- _Exercise objective_
Copy the following entries verbatim, one line at a time.

- _Records to process_
──────────

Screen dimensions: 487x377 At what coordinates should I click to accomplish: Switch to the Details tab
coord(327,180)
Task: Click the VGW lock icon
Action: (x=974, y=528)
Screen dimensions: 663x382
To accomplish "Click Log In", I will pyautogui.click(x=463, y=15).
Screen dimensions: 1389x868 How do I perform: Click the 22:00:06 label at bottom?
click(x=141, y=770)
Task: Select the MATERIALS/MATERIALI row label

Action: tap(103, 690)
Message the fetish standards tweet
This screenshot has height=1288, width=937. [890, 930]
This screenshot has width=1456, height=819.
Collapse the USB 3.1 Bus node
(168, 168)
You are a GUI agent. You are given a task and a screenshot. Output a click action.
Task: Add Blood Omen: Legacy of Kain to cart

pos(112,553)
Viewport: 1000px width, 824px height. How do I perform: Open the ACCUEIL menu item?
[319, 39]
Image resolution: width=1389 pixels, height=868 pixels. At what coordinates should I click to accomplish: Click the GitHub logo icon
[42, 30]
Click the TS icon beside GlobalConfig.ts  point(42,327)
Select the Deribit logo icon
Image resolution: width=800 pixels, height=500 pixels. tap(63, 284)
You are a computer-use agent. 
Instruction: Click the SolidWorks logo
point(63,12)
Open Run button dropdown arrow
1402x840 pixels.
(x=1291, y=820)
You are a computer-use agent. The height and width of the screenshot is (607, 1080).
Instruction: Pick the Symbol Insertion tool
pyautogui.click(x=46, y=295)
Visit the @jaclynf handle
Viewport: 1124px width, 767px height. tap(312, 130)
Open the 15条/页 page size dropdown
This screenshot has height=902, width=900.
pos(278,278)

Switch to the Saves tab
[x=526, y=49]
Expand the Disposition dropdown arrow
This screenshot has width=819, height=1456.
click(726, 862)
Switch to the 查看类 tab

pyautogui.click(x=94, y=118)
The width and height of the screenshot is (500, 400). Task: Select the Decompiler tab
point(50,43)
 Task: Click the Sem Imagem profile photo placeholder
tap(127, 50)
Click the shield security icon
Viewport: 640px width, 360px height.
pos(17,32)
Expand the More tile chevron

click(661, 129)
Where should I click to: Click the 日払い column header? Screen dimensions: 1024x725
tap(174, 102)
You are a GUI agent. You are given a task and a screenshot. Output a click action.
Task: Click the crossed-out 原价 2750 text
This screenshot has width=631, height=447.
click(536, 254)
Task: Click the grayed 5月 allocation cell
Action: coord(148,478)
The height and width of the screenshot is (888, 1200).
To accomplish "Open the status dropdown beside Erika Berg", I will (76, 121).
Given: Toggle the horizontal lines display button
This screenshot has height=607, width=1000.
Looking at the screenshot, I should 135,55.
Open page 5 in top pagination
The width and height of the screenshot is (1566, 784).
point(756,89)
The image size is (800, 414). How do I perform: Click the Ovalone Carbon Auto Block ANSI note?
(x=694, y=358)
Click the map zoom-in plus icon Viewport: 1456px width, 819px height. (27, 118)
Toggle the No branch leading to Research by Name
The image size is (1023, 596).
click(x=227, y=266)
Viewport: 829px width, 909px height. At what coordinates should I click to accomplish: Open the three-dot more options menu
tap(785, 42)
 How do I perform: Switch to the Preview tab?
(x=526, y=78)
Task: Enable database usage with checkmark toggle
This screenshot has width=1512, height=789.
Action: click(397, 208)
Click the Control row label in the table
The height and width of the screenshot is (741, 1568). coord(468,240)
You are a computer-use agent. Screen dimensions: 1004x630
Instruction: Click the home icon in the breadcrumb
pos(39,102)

──────────

- _Correct response_
Screen dimensions: 487x377 At what coordinates should I click to accomplish: Switch to the Details tab
coord(327,180)
Task: Click the VGW lock icon
Action: (x=974, y=528)
Screen dimensions: 663x382
To accomplish "Click Log In", I will pyautogui.click(x=463, y=15).
Screen dimensions: 1389x868 How do I perform: Click the 22:00:06 label at bottom?
click(x=141, y=770)
Task: Select the MATERIALS/MATERIALI row label

Action: tap(103, 690)
Message the fetish standards tweet
This screenshot has height=1288, width=937. [890, 930]
This screenshot has width=1456, height=819.
Collapse the USB 3.1 Bus node
(168, 168)
You are a GUI agent. You are given a task and a screenshot. Output a click action.
Task: Add Blood Omen: Legacy of Kain to cart

pos(112,553)
Viewport: 1000px width, 824px height. How do I perform: Open the ACCUEIL menu item?
[319, 39]
Image resolution: width=1389 pixels, height=868 pixels. At what coordinates should I click to accomplish: Click the GitHub logo icon
[42, 30]
Click the TS icon beside GlobalConfig.ts  point(42,327)
Select the Deribit logo icon
Image resolution: width=800 pixels, height=500 pixels. tap(63, 284)
You are a computer-use agent. 
Instruction: Click the SolidWorks logo
point(63,12)
Open Run button dropdown arrow
1402x840 pixels.
(x=1291, y=820)
You are a computer-use agent. The height and width of the screenshot is (607, 1080).
Instruction: Pick the Symbol Insertion tool
pyautogui.click(x=46, y=295)
Visit the @jaclynf handle
Viewport: 1124px width, 767px height. tap(312, 130)
Open the 15条/页 page size dropdown
This screenshot has height=902, width=900.
pos(278,278)

Switch to the Saves tab
[x=526, y=49]
Expand the Disposition dropdown arrow
This screenshot has width=819, height=1456.
click(726, 862)
Switch to the 查看类 tab

pyautogui.click(x=94, y=118)
The width and height of the screenshot is (500, 400). Task: Select the Decompiler tab
point(50,43)
 Task: Click the Sem Imagem profile photo placeholder
tap(127, 50)
Click the shield security icon
Viewport: 640px width, 360px height.
pos(17,32)
Expand the More tile chevron

click(661, 129)
Where should I click to: Click the 日払い column header? Screen dimensions: 1024x725
tap(174, 102)
You are a GUI agent. You are given a task and a screenshot. Output a click action.
Task: Click the crossed-out 原价 2750 text
This screenshot has width=631, height=447.
click(536, 254)
Task: Click the grayed 5月 allocation cell
Action: coord(148,478)
The height and width of the screenshot is (888, 1200).
To accomplish "Open the status dropdown beside Erika Berg", I will (76, 121).
Given: Toggle the horizontal lines display button
This screenshot has height=607, width=1000.
Looking at the screenshot, I should 135,55.
Open page 5 in top pagination
The width and height of the screenshot is (1566, 784).
point(756,89)
The image size is (800, 414). How do I perform: Click the Ovalone Carbon Auto Block ANSI note?
(x=694, y=358)
Click the map zoom-in plus icon Viewport: 1456px width, 819px height. (27, 118)
Toggle the No branch leading to Research by Name
The image size is (1023, 596).
click(x=227, y=266)
Viewport: 829px width, 909px height. At what coordinates should I click to accomplish: Open the three-dot more options menu
tap(785, 42)
 How do I perform: Switch to the Preview tab?
(x=526, y=78)
Task: Enable database usage with checkmark toggle
This screenshot has width=1512, height=789.
Action: click(397, 208)
Click the Control row label in the table
The height and width of the screenshot is (741, 1568). coord(468,240)
You are a computer-use agent. Screen dimensions: 1004x630
Instruction: Click the home icon in the breadcrumb
pos(39,102)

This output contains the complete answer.